Plans which could have seen thousands of tonnes of asbestos dumped in a Chew Valley quarry have been thrown out.
Applicant Oaktree Environmental wanted to store up to 645,000 tonnes of “stable non-reactive hazardous waste” in Stowey quarry over the next 10 years, including asbestos.
Objectors from Stop Stowey Quarry Action Group had voiced a number of fears, the main one being that asbestos particles, which can cause cancer if inhaled, could find their way into the nearby Chew Valley Lake, which provides water for much of Bristol, North Somerset and B&NES, and an increase in the number of lorries using the country roads.
Councillors on Bath & North East Somerset Council’s Development Control Committee yesterday unanimously turned down the application.
Campaigners cheered and clapped as the decision was made at a meeting at the Guildhall, Bath.
Campaigner Lucy Pover told the Post: “We are really pleased – it’s a fantastic result for us, especially because it was a unanimous decision.
“I would like to thank everyone for the amount of support the campaign has had. As well as a petition with more than 4,000 signatures, nine parish councils and four MPs had also supported us in objecting to the application.”
Permission was initially granted for the application by the committee in July last year, despite opposition from Bristol Water and parish councillors. But, following continued protests, petitioning and the threat of a judicial review, the committee agreed last September to quash its decision.

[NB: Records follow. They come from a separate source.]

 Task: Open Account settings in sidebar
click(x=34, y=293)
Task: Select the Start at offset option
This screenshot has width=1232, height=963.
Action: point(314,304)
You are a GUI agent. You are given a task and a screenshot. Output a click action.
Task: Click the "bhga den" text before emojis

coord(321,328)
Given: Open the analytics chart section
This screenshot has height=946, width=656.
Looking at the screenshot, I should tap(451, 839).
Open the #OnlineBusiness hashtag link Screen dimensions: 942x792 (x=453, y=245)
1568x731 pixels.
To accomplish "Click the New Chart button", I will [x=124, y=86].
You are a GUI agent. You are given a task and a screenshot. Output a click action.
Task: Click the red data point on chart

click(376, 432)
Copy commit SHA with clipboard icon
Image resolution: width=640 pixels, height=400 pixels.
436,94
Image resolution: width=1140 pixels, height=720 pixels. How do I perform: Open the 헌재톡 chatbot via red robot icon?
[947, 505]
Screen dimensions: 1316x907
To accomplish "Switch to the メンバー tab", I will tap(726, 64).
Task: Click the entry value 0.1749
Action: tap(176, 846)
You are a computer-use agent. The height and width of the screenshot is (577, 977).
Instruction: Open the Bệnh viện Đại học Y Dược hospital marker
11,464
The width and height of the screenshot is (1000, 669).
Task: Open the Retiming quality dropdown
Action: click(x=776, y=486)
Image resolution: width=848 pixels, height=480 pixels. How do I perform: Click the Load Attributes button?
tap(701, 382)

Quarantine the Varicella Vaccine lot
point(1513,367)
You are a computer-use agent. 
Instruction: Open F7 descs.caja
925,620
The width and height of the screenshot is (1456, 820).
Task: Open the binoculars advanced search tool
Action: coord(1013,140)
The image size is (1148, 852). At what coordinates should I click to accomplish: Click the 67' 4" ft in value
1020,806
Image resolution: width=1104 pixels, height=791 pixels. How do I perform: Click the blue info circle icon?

The council admitted it had not adequately informed residents of the nature of the plans before they were considered.
The applicant resubmitted the planning application and council officers then recommended refusal.
Around 30 members of Stop Stowey Quarry Action Group held a protest outside the Guildhall before yesterday’s meeting, then packed into the meeting room, with many having to stand.
They had commissioned an independent analysis from chartered geologist Gareth Thomas, who spoke against the application.
Television presenter Dr Phil Hammond, who lives in the Chew Valley, also spoke against the application, pointing out the negative health effects of asbestos.
John Williams, from Oaktree Environmental, spoke in favour of the application. He said that the company already had consent for lorry deliveries to dump general waste, and permission for mineral extraction from the quarry if it wishes.
He added that the proposed waste dumped in the quarry would be stable and “non-reactive”.
Councillors rejected the application on the grounds that it had not been demonstrated that the quarry was an appropriate location for the disposal of asbestos waste, and that there was not sufficient information provided to show the waste would not have an adverse effect on the water supply.